Cè qualcosa di nuovo nella politica italiana? Non sembra proprio. Dopo meno di un anno di governo dell'Unione, tutto appare bloccato e lo stesso dibattito pubblico si è concentrato sugli argomenti di sempre. Ce lo ha confermato ancora ieri Franco Marini, in una lunga intervista con la quale ha sollecitato la nascita del Partito democratico, affidandogli un ruolo salvifico. Di fronte ai cambiamenti della società, «ci sarà bisogno di scelte fuori dall'ordinario», ha osservato il presidente del Senato, dando così per scontato che l'attuale maggioranza, di cui è uno dei massimi leader, è inadeguata.
Come dire che il presente non conta, che resta solo da scommettere sul futuro, sull'illusione che una nuova legge elettorale e un soggetto politico di cui si discute da un'eternità possano spianare la strada a nuove alleanze e a un nuovo sistema. Naturalmente Marini non ha speso una parola chiara per lasciar capire a quali scelte concrete pensa né di programma né di schieramento. Ha evitato di lasciarsi sfuggire la formula del «grande centro». Si è limitato a lasciar capire la sua sofferenza per il viaggio che compie con l'estrema sinistra e per i limiti dell'azione dell'esecutivo. Nulla di più.
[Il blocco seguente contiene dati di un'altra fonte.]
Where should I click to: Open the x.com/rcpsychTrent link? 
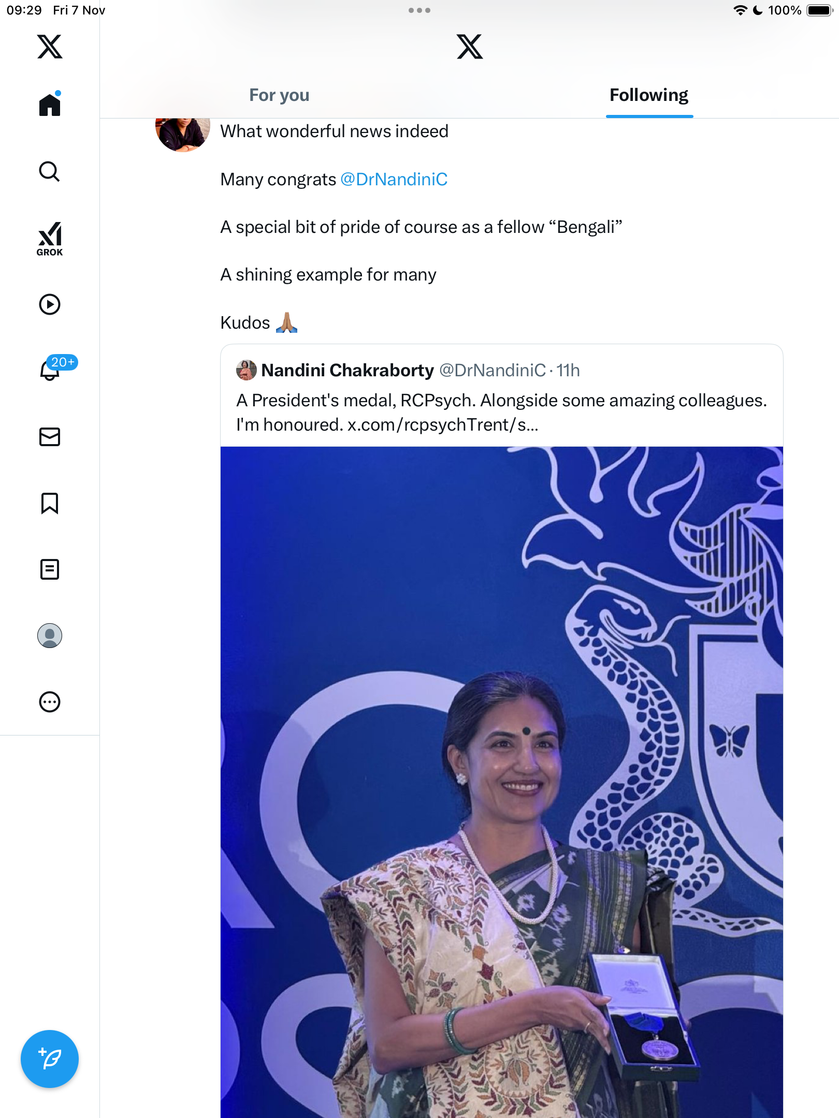(x=443, y=425)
Ha dato comunque l'ennesima testimonianza del vuoto che si è aperto in uno dei due schieramenti del bipolarismo italiano e della crisi più generale che questo vuoto ha aperto. Non c'è, nel centrosinistra, una sola idea nuova, ci sono solo idee confuse e quel poco che è scritto sull'agenda dell'Unione è vecchio come il cucco.
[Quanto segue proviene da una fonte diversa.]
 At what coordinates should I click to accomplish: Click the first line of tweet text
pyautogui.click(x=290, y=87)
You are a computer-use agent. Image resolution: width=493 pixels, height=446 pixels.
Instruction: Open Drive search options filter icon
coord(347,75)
Ricapitoliamo. Romano Prodi ha assunto in prima persona la tessitura della riforma della legge elettorale. Ha certamente le sue preferenze, ma finora appare solo che egli s'è impegnato unicamente nel tentativo di verificare le possibilità di un accordo. Non c'è una proposta chiara. C'è sempre l'eterno conflitto - iniziato quasi vent'anni fa - tra una proposta referendaria e la reazione di chi vuole evitarlo. Ma, su tutto l'Unione ci ha portato in un viaggio nel passato. Ad essere generosi, viviamo oggi quel che abbiamo già vissuto nel 1990, se dobbiamo parlare dell'aggiornamento di una Carta costituzionale che appare come minimo «invecchiata» anche a coloro che la considerano un tabù, se si discute della «questione fiscale» o della riforma della previdenza che ricorda la parabola della lepre che insegue la tartaruga. E la politica estera? È da Desert storm - appunto, tra il 1990 e il '91 - che è aperta la contraddizione tra una visione internazionalista e una neo-neutralista. Quando poi si apre il dossier dei «diritti», quello tanto caro alla nuova sinistra, si viene addirittura trascinati ai tempi di Porta Pia.
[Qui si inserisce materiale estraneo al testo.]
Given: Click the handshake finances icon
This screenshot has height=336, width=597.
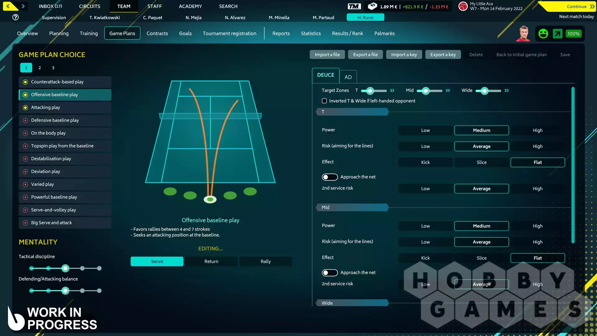Looking at the screenshot, I should coord(372,6).
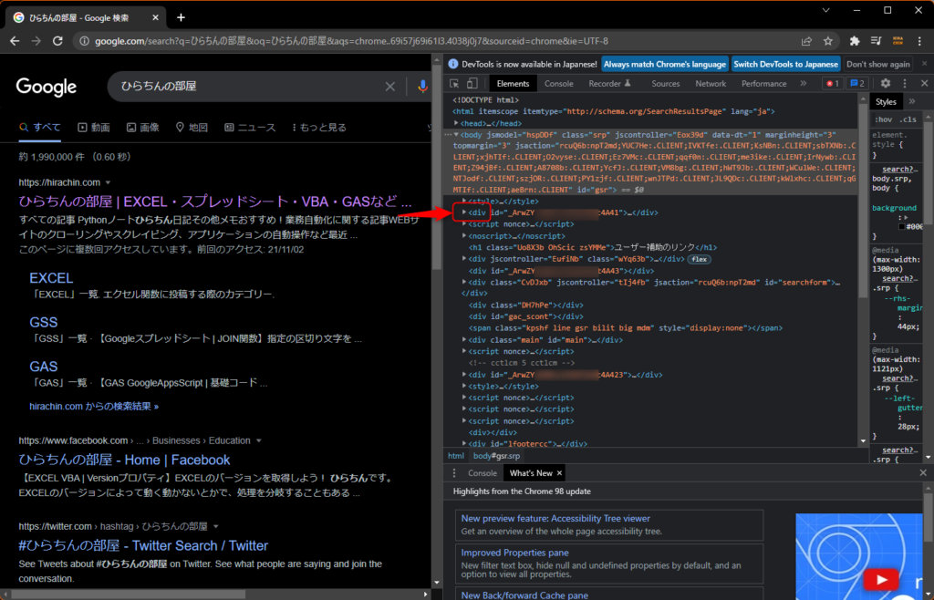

È successo che non solo uomini o partiti, ma culture ancora immerse negli schemi del Novecento, si sono blindate nei Palazzi. La controriforma, decisa per cancellare il quinquennio della Casa delle libertà, ha avuto l'effetto di proiettare l'Italia e il dibattito pubblico in un lontano passato. Il futuro è affidato a giochi di formule e di schemi, come il Partito democratico. Il Partito democratico, di cui si cominciò a parlare già con l'inizio della crisi del vecchio Pci (anni 80), data a cui risale l'antinomia con l'opzione socialista. Quello fra tradizionalismo e innovazione è ormai un dibattito avvolto dalle ragnatele.
La palude italiana sta tutta qui: nell'obsolescenza della cultura politica che si è impadronita del governo del Paese, nella cancellazione dall'agenda dei problemi della modernità e nella rinuncia a prenderne atto sul piano politico da parte di chi in qualche modo se ne è accorto, penso appunto a quel che ha detto Franco Marini.